Olavo de Carvalho

Diário do Comércio (editorial),12 de julho de 2007

Muitos antipetistas se admiram, se espantam e se indignam ante o fato repetidamente comprovado de que as denúncias de corrupção, por mais que se avolumem, mal chegam a abalar a estabilidade do governo ou a arranhar a reputação do presidente.

Se tivessem lido meus artigos de dois, de três, de quatro anos atrás não veriam nesse fenômeno o menor motivo de estranheza.

Há tempos venho explicando – para ouvidos moucos, aparentemente — que denúncias de corrupção, por si mesmas e isoladas assepticamente de todo combate ideológico, nada podem nem poderão jamais contra Lula, contra o PT ou contra qualquer organização de esquerda.

O motivo é simples.

Toda acusação de ordem ética ou legal ressoa na alma popular conforme a escala de valores reinante na sociedade. Essa escala determina a interpretação que o público há de fazer dos fatos revelados, a reação emocional que se seguirá e, portanto, a direção das conseqüências políticas possíveis.

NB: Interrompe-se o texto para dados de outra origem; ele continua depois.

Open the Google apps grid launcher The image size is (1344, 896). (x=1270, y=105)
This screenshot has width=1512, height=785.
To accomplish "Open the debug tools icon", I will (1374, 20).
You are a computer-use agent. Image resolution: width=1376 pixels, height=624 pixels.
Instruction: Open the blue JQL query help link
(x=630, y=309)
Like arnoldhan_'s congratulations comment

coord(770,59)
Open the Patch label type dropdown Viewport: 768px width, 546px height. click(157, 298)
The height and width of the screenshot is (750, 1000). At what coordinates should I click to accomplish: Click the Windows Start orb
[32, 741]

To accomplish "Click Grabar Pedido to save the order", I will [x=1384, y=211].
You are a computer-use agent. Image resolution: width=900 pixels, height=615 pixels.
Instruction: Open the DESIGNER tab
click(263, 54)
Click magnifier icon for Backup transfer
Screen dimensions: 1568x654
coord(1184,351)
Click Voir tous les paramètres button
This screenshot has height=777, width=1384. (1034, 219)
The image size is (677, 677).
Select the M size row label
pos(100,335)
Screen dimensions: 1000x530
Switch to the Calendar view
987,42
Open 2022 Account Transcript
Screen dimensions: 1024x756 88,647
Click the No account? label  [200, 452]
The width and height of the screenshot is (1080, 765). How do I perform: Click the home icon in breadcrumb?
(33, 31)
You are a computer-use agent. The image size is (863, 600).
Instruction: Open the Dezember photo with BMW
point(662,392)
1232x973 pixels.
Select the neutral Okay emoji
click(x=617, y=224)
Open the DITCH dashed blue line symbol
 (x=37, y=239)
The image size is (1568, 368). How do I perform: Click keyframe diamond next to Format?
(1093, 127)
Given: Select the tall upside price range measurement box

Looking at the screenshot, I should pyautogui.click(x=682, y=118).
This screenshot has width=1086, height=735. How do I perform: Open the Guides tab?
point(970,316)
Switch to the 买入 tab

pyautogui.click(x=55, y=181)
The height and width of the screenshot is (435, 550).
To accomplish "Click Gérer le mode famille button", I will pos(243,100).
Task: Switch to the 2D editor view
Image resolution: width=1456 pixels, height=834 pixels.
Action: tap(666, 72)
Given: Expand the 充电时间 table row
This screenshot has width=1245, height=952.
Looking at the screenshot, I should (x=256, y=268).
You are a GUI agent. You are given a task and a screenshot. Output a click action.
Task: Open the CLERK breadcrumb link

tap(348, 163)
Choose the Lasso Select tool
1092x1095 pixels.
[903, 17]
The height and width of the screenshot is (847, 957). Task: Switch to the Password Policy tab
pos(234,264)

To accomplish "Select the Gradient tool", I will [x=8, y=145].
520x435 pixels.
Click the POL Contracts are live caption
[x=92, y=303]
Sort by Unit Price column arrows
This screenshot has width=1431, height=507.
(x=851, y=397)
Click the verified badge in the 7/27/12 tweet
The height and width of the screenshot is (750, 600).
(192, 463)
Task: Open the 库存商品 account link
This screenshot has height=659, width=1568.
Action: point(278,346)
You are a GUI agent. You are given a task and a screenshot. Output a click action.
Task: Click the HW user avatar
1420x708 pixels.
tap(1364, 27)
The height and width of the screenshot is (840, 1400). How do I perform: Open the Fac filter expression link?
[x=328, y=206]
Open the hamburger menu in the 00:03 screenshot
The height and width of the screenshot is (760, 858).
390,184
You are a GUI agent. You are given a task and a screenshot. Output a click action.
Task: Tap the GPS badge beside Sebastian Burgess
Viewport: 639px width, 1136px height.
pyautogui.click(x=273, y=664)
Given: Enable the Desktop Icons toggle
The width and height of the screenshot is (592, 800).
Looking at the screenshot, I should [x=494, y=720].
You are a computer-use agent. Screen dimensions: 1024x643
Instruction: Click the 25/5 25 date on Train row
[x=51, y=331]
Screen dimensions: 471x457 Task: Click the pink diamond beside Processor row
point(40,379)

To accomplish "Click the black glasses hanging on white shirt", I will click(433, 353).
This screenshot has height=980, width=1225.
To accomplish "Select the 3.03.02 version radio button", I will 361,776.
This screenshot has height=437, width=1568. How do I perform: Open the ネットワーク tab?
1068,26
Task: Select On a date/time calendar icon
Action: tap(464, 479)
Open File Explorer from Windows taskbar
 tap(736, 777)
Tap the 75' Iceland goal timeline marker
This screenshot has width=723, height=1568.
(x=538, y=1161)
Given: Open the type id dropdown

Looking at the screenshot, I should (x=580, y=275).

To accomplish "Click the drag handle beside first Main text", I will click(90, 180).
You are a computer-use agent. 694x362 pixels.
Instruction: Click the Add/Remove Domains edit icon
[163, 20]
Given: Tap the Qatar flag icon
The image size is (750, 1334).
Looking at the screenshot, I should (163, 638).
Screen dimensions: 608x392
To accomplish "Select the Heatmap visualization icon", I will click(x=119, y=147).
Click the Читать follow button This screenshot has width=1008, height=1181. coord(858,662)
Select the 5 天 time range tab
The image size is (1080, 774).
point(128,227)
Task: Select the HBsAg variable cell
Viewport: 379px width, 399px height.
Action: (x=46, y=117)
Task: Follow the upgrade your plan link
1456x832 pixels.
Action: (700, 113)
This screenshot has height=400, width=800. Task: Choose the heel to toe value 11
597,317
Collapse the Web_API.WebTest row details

A escala de valores é função da cultura, isto é, dos sistemas simbólicos imperantes, condensados no imaginário popular, nas comunicações de massa e na linguagem dos debates públicos.

Ora, a esquerda nacional, com o PT à frente, não só criou e desencadeou o ciclo de “combate à corrupção” iniciado no começo dos anos 90, mas teve o cuidado de preparar o ambiente cultural para isso, de tal modo que os valores de moralidade, integridade e transparência fossem associados a símbolos e emoções francamente anticapitalistas, posando sempre o Estado intervencionista como o herói justiceiro e os interesses privados como a raiz de todos os males. Foi um trabalho de muitas décadas, cujos frutos começaram então a ser colhidos – e não pararam de ser colhidos até hoje.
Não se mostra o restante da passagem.